What’s behind the recent closure of four vegan restaurants in Dublin?
Could it be that people are turning away from vegan diets or are they just part of the sad trend of Irish restaurants shutting for good?
Last year also saw sales at Beyond Meat, one of the world’s largest vegan retailers, drop by 18%.
So are is the traditional omnivorous diet back in fashion?
Speaking to Sarah Madden for The Hard Shoulder, former vegan influencer Anthony Clavin explained that he actually found it “healing” when he began eating again.
“I was 10-years a vegetarian, I was two to three as a vegan,” he said.
“I was in it, I was a bit dogmatic - you got to believe in something.”
Formerly a vegan chef, a “crazy accident” meant he was unable to work in a heavy kitchen and instead he got a job in a cafe.
It was there that he had something of an epiphany.
“It was up the Wicklow Mountains and we got this local bacon in,” he said.
“We got this local bacon in - literally from a pig that was slaughtered down the road.
“I just couldn’t resist - it was like this weird pull. I don’t want to sound like a primal but that’s what it felt like.
“I went for it and it was like a night and day process; energy, happiness as well, hormonally it made a huge difference and I could just stay lean.”
Mr Clavin has 16,000 followers on social media and many of them started following him during his time as a vegan chef.
When he posted an article about why he was eating meat again, he got “a lot of grief” from his followers and he estimates around 5,000 unfollowed him.
'I’ve maybe come full circle'
Nor is Mr Clavin the only person to give up veganism after years of careful adherence.

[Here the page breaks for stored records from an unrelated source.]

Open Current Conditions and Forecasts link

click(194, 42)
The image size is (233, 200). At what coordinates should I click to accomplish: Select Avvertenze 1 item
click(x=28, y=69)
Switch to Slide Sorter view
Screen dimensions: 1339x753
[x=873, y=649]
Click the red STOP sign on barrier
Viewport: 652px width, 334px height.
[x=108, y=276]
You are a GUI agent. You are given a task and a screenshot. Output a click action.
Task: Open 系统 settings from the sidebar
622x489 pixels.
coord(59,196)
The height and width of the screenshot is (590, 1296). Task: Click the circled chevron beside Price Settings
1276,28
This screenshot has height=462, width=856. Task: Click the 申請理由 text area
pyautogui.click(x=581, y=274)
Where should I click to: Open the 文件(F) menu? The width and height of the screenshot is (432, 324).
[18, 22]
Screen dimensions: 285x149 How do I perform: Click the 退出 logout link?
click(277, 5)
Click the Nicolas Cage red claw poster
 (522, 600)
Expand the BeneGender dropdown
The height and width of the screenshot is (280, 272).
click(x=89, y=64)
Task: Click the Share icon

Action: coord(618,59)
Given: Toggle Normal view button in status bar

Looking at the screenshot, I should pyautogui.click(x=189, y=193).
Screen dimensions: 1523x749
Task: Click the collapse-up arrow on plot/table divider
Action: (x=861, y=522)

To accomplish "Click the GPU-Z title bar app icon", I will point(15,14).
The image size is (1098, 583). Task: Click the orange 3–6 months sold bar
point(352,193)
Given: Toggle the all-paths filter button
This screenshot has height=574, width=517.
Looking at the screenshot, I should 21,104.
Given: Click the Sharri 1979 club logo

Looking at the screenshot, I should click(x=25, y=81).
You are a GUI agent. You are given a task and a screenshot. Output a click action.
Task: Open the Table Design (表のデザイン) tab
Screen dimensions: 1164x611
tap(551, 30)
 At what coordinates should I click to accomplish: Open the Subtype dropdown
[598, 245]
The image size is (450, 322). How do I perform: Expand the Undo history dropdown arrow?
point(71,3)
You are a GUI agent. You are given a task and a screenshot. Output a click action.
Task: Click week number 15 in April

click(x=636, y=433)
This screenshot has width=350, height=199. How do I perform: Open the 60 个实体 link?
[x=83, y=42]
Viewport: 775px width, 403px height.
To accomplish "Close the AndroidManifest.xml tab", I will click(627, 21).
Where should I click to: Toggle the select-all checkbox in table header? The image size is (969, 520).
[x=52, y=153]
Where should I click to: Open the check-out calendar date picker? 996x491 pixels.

Oonagh McMorrow became a vegetarian at the age of nine but began eating meat again in her late 20s.
“I really enjoyed eating meat, I missed eating meat,” she explained.
“As I grew older and made that decision to go back to meat eating, I decided I needed to be more careful about where it came from and that it had lived as healthy and happy a life as possible if I was going to eat meat.”
Now a parent, she has taught her children how to pluck a chicken and they have watched her butcher a deer in the kitchen.
“Last summer, I passed my HCAP which is a deer hunting certification course,” she said.
“I think young and teenage me would be quite baffled but quite proud that I’ve maybe come full circle.”
Ms McMorrow is now comfortable with the idea that she has found a "happy, healthy way to eat meat".